Estimation of amplicon methylation patterns from bisulphite sequencing data (#254)
Many of the known mechanisms driving gene regulation fall into the category of epigenomic modifications. One example of an epigenomic modification is DNA methylation, in which a cytosine (C) in the genomic DNA sequence can be altered by the addition of a methyl group. Methylation patterns in DNA amplicons are detected by treating with bisulphite, which converts unmethylated cytosines to uracils while leaving methylated cytosines intact. Treated DNA amplicons are sequenced, mapped to a reference genome and methylation patterns inferred.
However, the bisulphite conversion is not 100% efficient, and this introduces errors in the read distribution. A second source of errors is the read errors. In this project we have developed a model for these two sources of errors, based on an incomplete conversion rate and site-dependent read error rates, both of which can be estimated independently. We have also developed an algorithm to estimate the true distribution of the methylation patterns and to predict spurious patterns which appear in the reads solely due to incomplete conversion and read errors. This algorithm is currently being developed as an R Bioconductor package.

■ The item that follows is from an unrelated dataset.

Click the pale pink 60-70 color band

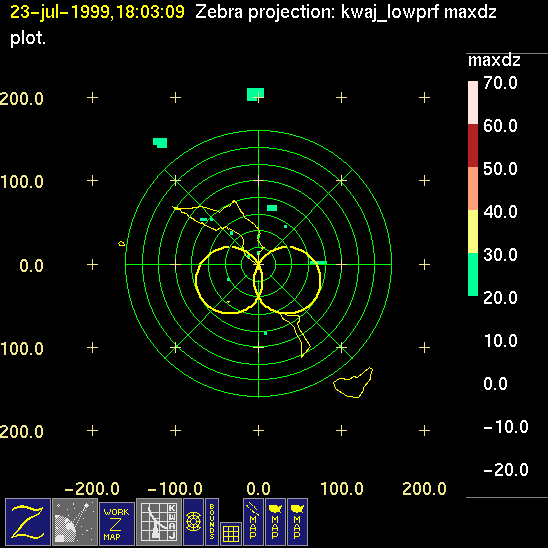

As the true distribution is always unknown in the lab, synthetic data has been constructed to test the effectiveness of the algorithm. We have found that the estimated distribution given by the algorithm is closer to the 'true' distribution than the observed read distribution. The algorithm is also effective in predicting spurious patterns. The results of applying the model and the algorithm to data on the methylation patterns of the honey bee amplicons are presented.